What you have to do: List every line in the listing below that contains the string "navigation", copying each line whole. Only matches with the same capitalization count.
--- Records provided ---
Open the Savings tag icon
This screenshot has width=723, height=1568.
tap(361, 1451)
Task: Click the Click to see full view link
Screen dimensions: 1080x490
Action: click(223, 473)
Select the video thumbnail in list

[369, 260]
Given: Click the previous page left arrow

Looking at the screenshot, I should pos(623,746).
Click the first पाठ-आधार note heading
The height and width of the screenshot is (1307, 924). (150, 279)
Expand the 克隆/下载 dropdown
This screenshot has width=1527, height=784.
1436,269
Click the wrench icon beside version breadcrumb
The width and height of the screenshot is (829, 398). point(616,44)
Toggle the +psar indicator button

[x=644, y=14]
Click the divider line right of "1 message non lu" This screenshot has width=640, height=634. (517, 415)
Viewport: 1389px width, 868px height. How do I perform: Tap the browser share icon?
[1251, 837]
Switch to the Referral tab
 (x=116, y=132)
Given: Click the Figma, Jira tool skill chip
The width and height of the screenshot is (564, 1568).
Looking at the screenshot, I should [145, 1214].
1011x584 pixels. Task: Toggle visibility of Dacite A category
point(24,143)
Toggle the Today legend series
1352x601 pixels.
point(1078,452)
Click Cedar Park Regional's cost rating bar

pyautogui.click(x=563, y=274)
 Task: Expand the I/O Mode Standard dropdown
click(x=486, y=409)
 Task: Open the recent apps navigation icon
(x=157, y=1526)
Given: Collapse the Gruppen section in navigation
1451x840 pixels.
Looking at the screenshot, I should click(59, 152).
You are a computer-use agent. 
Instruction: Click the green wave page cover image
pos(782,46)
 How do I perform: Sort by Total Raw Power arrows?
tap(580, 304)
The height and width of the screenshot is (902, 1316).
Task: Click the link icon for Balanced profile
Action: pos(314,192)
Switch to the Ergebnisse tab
---
Expected answer:
 Task: Open the recent apps navigation icon
Given: Collapse the Gruppen section in navigation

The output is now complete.